(Task requirements):
Report every line of the rows below that contains the string "screenshot".

Dataset rows
== == ==

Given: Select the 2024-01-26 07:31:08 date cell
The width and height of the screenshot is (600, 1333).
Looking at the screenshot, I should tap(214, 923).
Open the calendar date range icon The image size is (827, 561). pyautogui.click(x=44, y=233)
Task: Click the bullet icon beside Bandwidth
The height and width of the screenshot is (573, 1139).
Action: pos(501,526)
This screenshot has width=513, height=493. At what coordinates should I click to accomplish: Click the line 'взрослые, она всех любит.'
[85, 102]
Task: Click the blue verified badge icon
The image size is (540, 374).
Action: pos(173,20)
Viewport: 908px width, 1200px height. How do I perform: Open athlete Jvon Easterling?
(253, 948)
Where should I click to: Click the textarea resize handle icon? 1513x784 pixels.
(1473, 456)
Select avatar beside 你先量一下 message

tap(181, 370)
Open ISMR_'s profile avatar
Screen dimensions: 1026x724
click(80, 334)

== == ==

(Solved exercise):
The width and height of the screenshot is (600, 1333).
Looking at the screenshot, I should tap(214, 923).
The height and width of the screenshot is (573, 1139).
This screenshot has width=513, height=493. At what coordinates should I click to accomplish: Click the line 'взрослые, она всех любит.'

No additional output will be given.